As so happens with me though, other places and things drew away my attention, and it took much longer to make it back than I had expected. After a lunch takeout order to test the waters, the time seemed right. So, using a daily deal voucher to coerce my mother (she had been on that first visit with me and sworn never to return) into joining me, back we went to give them a serious try.
I don't know how many times I will visit CasaBlanca when all is said and done, but I'm sure it will always be difficult to forget that their building used to house a Mexican joint called El Gringo that I visited fairly regularly as a teenager (they didn't card for alcohol orders), and the familiarity of the layout always gives me a slight sense of déjà vu. Our waitress seated us and we ordered pretty much straightaway, since we pretty much already knew what we wanted: Mom would have the Sandwich Cubano that I had raved so much about after my lunch visit. I had been debating between the Ropa Vieja and the Camerones al Ajillo, and let the waitress talk me into the more expensive of the two. We each ordered a Dr. Pepper and decided to split an order of cod fish croquetas as an appetizer.

- Given information

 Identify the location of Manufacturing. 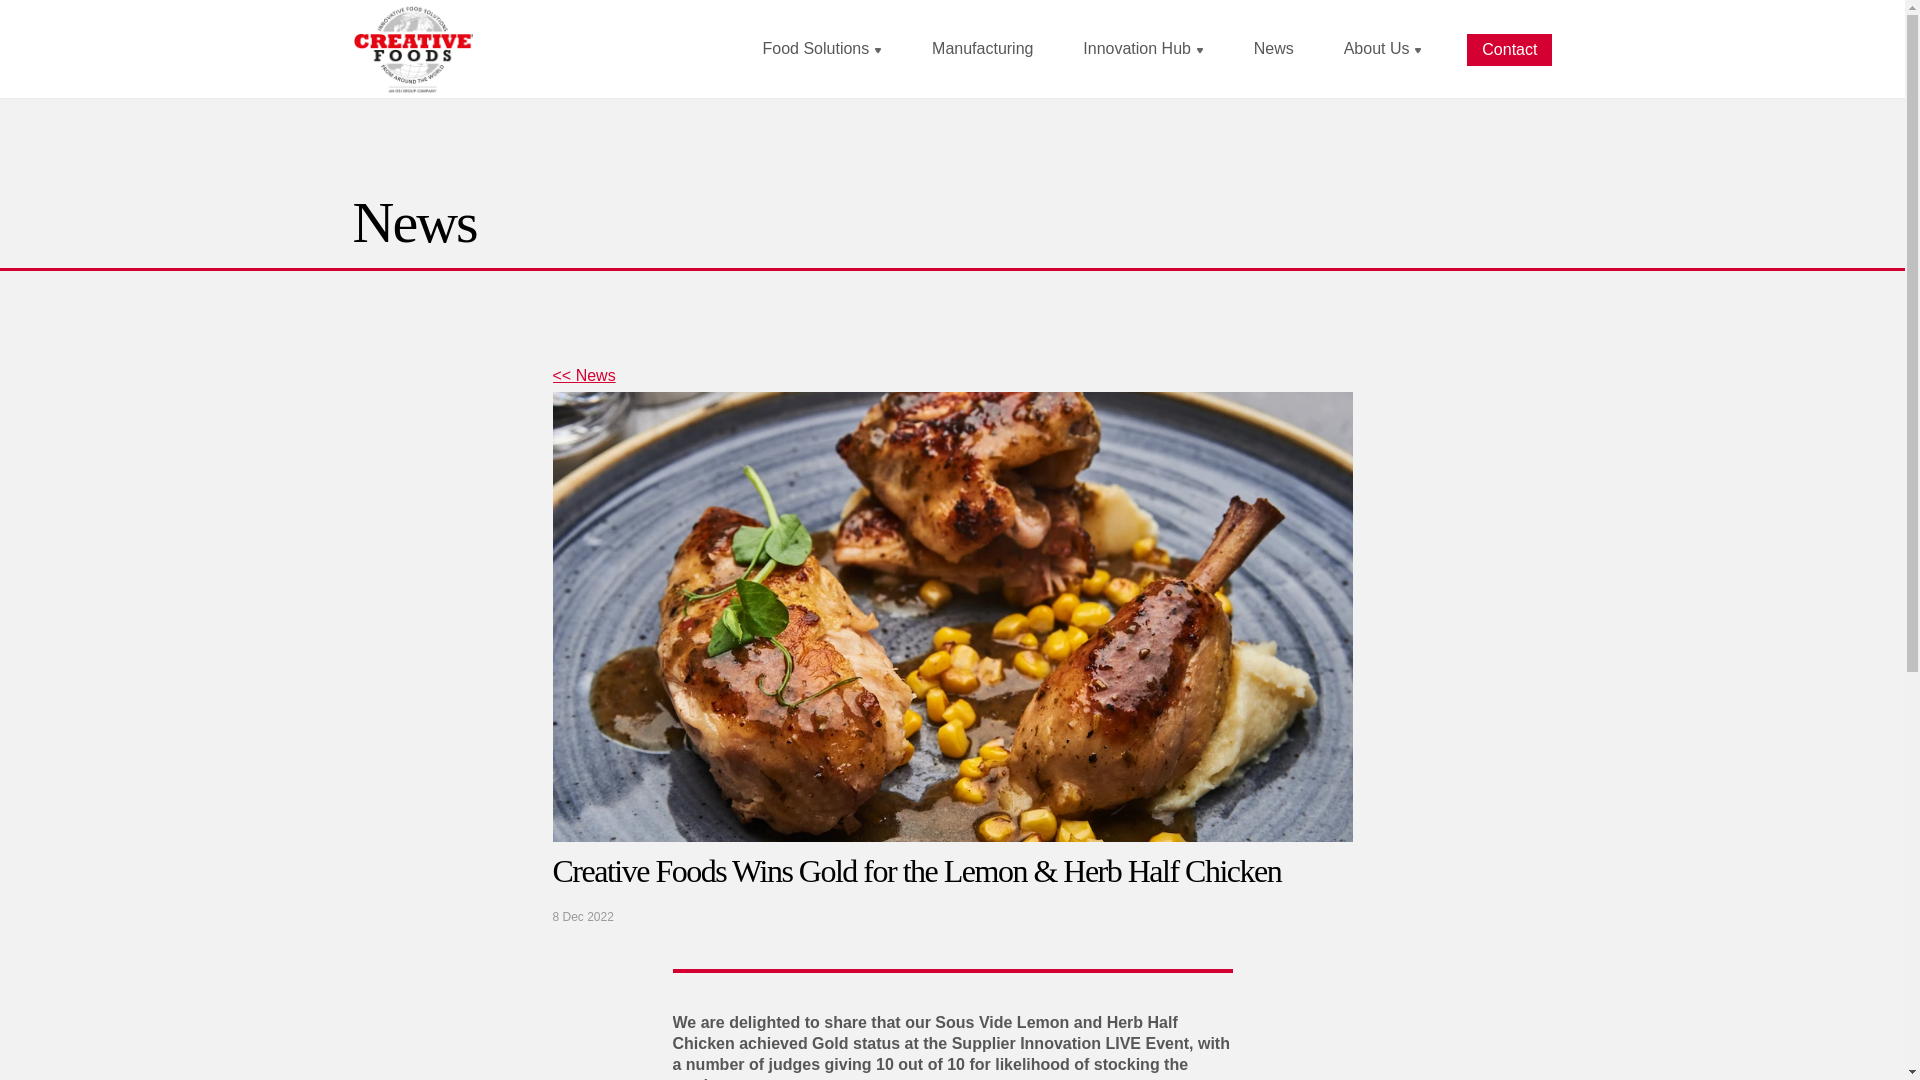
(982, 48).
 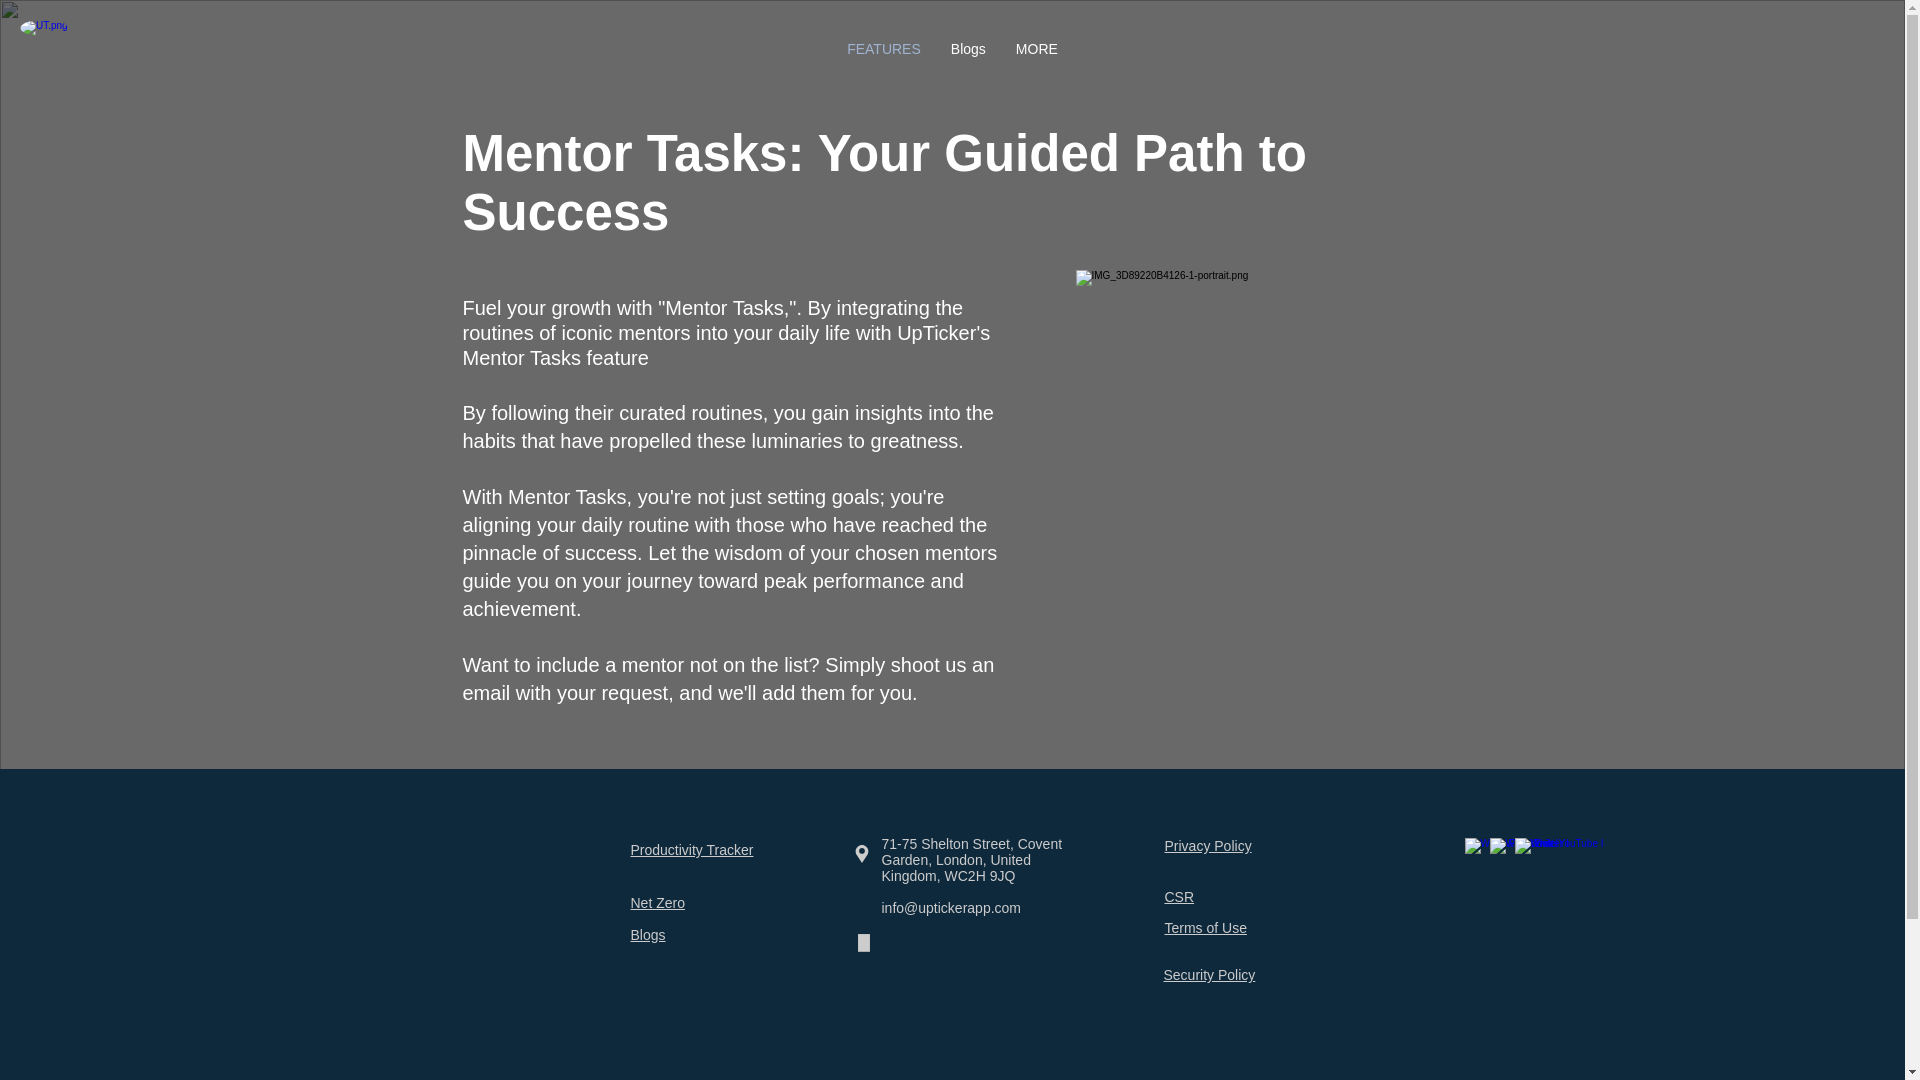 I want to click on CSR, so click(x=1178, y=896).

- Written tasks
(1) In the CasaBlanca review, reproduce everything from "As so happens" down to "a serious try.".
(2) Continue the CasaBlanca review from its final sentence.

- Outputs
(1)
As so happens with me though, other places and things drew away my attention, and it took much longer to make it back than I had expected. After a lunch takeout order to test the waters, the time seemed right. So, using a daily deal voucher to coerce my mother (she had been on that first visit with me and sworn never to return) into joining me, back we went to give them a serious try.

(2)
|Cod Fish Croquetas|
I love seafood, but it seems like the majority of the people I know do not, and as a result I don't eat it very often. Mom is an exception, and we both liked these little fried rolls. Enough flavor to know that it was fish without actually being "fishy" and a surprisingly fluffy and tender texture were the defining characteristics of the dish, and to be honest I don't have much to say about the dipping sauce because I liked them better without it.
Is there anything more associated with Cuban cuisine (outside of Cuba) than their namesake sandwich? I don't even remember where I first heard of these things. I thought it might have been Scarface, but other than the fact that Tony and Manny worked at a roadside shack making them for about 30 seconds at the beginning of the film, the Cuban sandwich is never seen or mentioned. Regardless, if you're a pork enthusiast like me, this is a no-brainer. It takes the classic combination of ham and Swiss cheese, adds roasted pork, mustard and pickles, tosses it all on a a big hunk of bread and smashes it in a hot press until that bread is wonderfully thin and crispy all over. Mom was won over by it, that's for sure. And if you think you've had a Cuban sandwich at some local bar and grill or The Cheesecake Factory, think again.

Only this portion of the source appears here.